Bahkan KPU mengaku persoalan baliho yang disorot warga itu juga sudah menjadi pembicaraan KPU Sumbar.

"Untuk langkah kami selanjutnya, tentu ada mekanismenya, karena kemarin kami melakukan pengadaan alat peraga kampanye (APK), dan bahan kampanye yang difasilitasi KPU, kan melalui mekanisme rapat," kata Ketua KPU Sumbar yang baru Yanuk Sri Mulyani saat diwawancari Arunala.com di KPU Sumbar, Senin sore (9/11).

Baca Juga

Jadi kemarin, lanjut dia, untuk desain-desain yang berasal dari pasangan calon (paslon) ditetapkan dan ditandatangani sama mereka, kemudian difasilitasi KPU.

Dan ternyata, jelas dia, memang seperti apa yang disampaikan kawan-kawan media bahwa ada baliho yang difasilitasi oleh KPU itu seolah-olah mengarahkan.

"Ini untuk mekanisme semacam itu, akan kami bahas di dalam rapat lagi terkait persoalan itu (baliho) dan kami sudah agendakan kapan rapat itu akan kami lakukan," sebut Yanuk.

Saat ditanya apakah baliho paslon cagub dan cawagub yang difasilitasi KPU itu apakah semuanya dicetak seperti baliho yang dipertanyakan warga atau hanya sebagian saja dari total baliho yang dicetak?
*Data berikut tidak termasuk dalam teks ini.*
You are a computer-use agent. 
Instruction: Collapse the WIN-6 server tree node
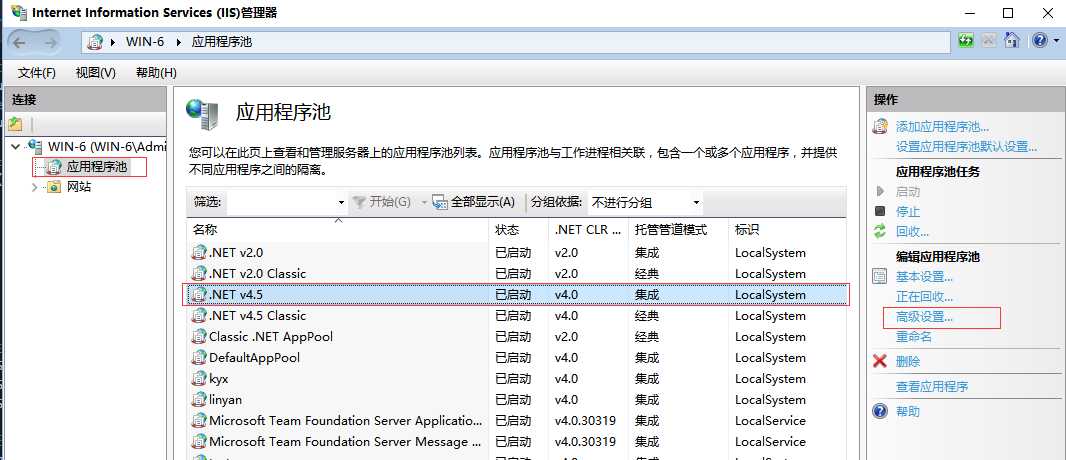[x=16, y=146]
Untuk hal ini, Yanuk menjelaskan baliho yang difasilitasi KPU itu, desainnya dari paslon/tim paslon masing-masing yang kemudian diserahkan ke KPU.

"Kemarin, pertimbangan kami kenapa baliho itu dijadikan satu, tidak lain untuk mempertimbangkan pemasangan dari APK itu sendiri, karena kalau misalnya satu-satu kami pasang dikhawatirkan kok di titik-titik strategis di peruntukan bagi satu paslon saja. Makanya dengan pertimbangan agar supaya ada keadilan itu, untuk itu desain paslon itu disusun dan dijadikan satu," ungkap Yanuk.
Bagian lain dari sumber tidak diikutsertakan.